Any of the above vulnerabilities can be exploited in a number of ways. For example, according to the FTC complaint, an attacker can use a compromised router to obtain consumers’ tax returns or other files stored on the router’s attached storage device. An attacker could also redirect a consumer to a fraudulent website or use the router to attack other devices on the local network, such as computers, smartphones, IP cameras, or connected appliances. Even perhaps scarier, an attacker could monitor a consumer’s whereabouts in order to target them for theft or other crimes, or watch and record their personal activities and conversations.

“Hackers are increasingly targeting consumer routers and IP cameras — and the consequences for consumers can include device compromise and exposure of their sensitive personal information,” said Jessica Rich, director of the FTC’s Bureau of Consumer Protection. “When manufacturers tell consumers that their equipment is secure, it’s critical that they take the necessary steps to make sure that’s true.”

Ironically, Rich’s last day at the FTC was February 17; perhaps she was worn down by seeing the same avoidable incursions day after day.

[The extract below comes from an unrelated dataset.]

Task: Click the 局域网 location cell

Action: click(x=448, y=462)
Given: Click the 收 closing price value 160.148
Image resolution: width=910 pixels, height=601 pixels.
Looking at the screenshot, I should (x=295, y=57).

From a HIPAA perspective, this is just another example of how entities must put into place cyber-safe best practices including (in part):

  • Encryption: More important than the price or ease of setup is making sure the Internet camera encrypts the data and provides a secure hub or app for viewing the footage
  • Camera Passwords: At first glance, camera passwords may seem like too obvious a security measure to discuss. However, most network admins change the factory defaults) for router firewalls, but often overlook other network attached devices, such as surveillance cameras. The default usernames and passwords for Internet cameras is an often overlooked endpoint that can be easily procured by an Internet search on “type of device” plus “default password.”
  • Network Security: The wireless network used for viewing should also be secure.
  • Update Security Measures: When updates are available, install these at the earliest opportunity in order to keep IP cameras secure.
  • Consider Placement of Camera: Unplug the camera or cover the lens when not in use; many newer model webcams come with a privacy shield that slides across the lens.
  • Train Personnel: Just as a hacker can gain control of PCs through phishing emails (emails sent to personnel by hackers with a link or attachment), hackers can generally breach webcam safety to seize control via a Remote Access Trojan-type virus (fittingly abbreviated to RATs!). There must be continual training to prevent personnel from unknowingly downloading RATs to computers.

For those of you who have not considered the security of Internet or web cameras, take the FTC’s current action as a reminder of the unique risks posed by these devices and an opportunity to re-evaluate contractual relationships, conduct risk assessments, update technical systems and retrain personnel.